--- START Dataset excerpts ---
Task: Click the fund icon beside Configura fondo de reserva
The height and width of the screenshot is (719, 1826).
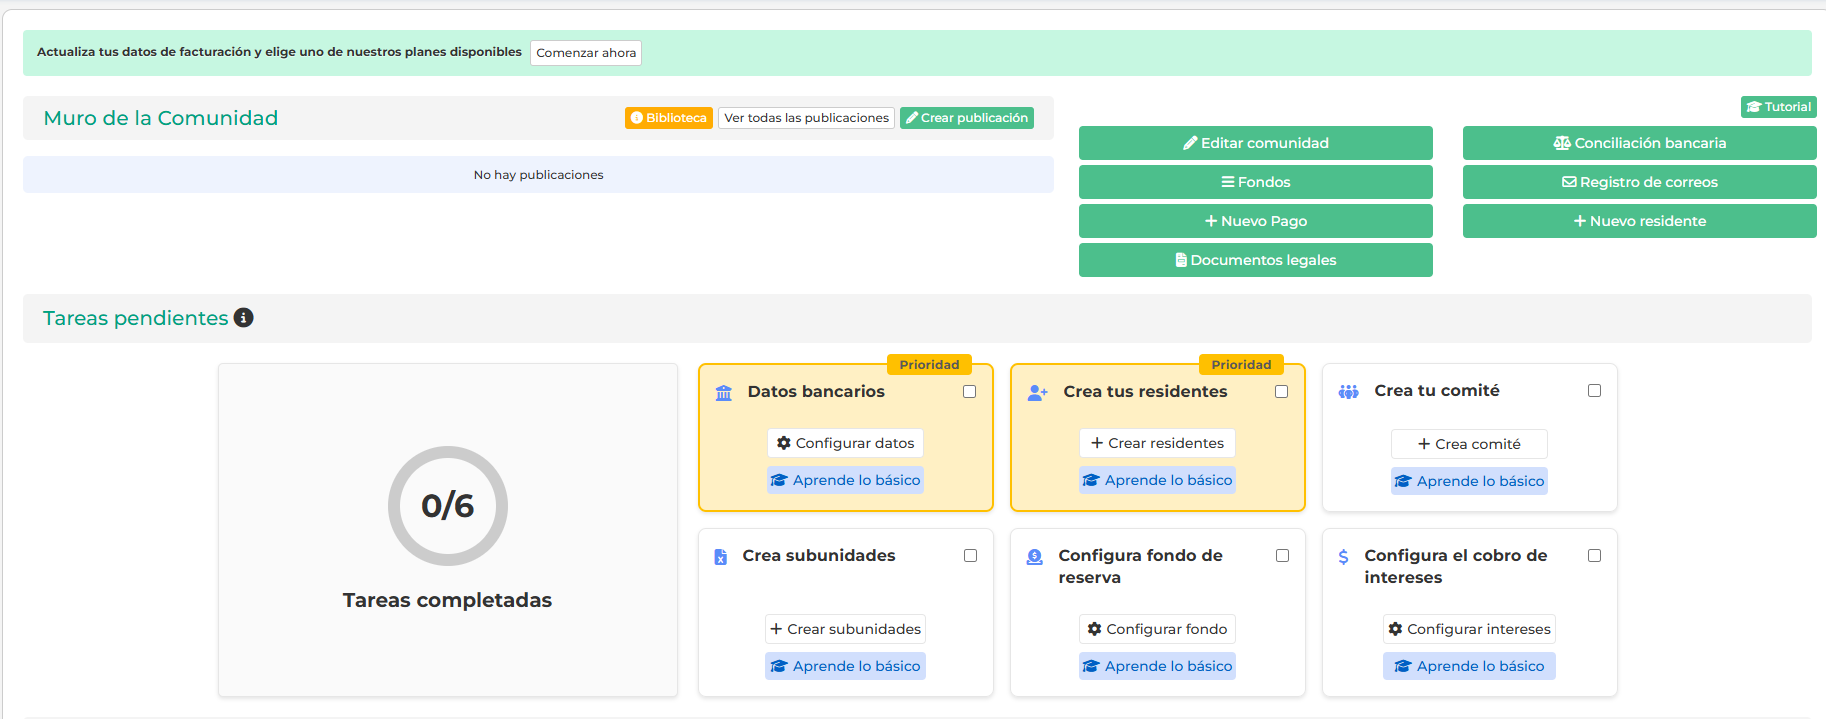Action: click(x=1034, y=557)
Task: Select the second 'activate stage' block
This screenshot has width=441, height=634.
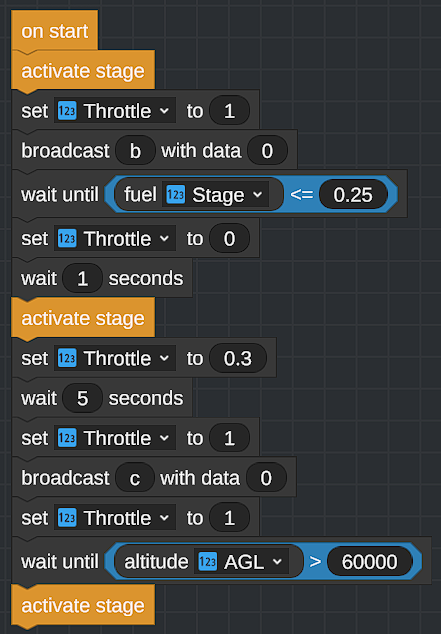Action: tap(83, 318)
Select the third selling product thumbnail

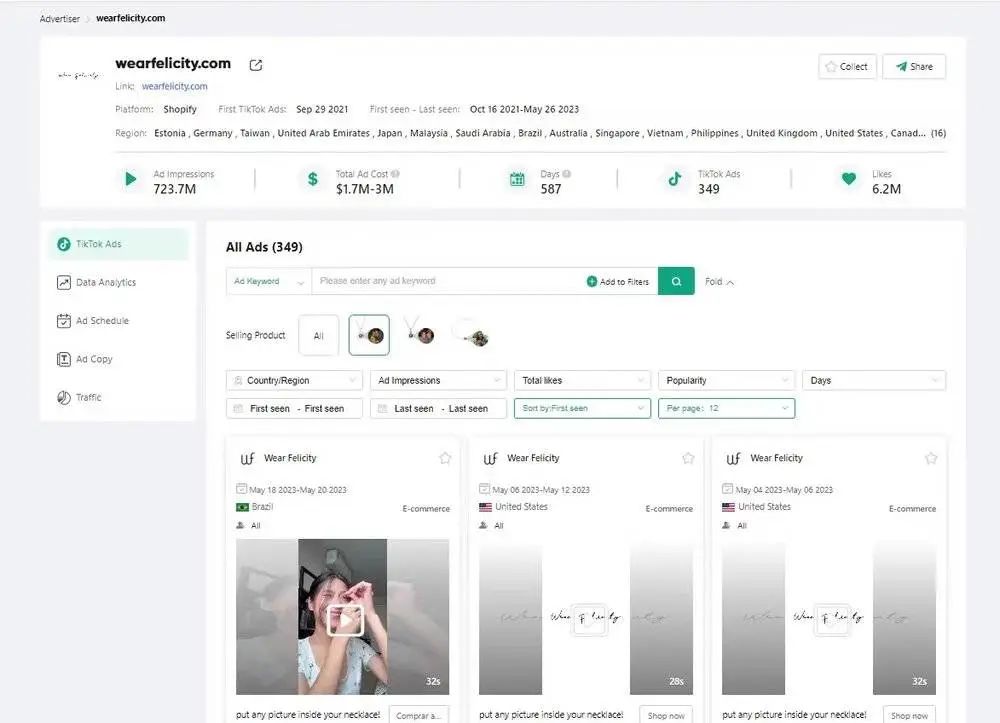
--- END Dataset excerpts ---
Task prompt: Can you redo the listing above with every "screenshot" changed to "image" and nothing else altered? Leave the pictures out of your answer.

Task output:
Task: Click the fund icon beside Configura fondo de reserva
The height and width of the image is (719, 1826).
Action: click(x=1034, y=557)
Task: Select the second 'activate stage' block
This image has width=441, height=634.
Action: tap(83, 318)
Select the third selling product thumbnail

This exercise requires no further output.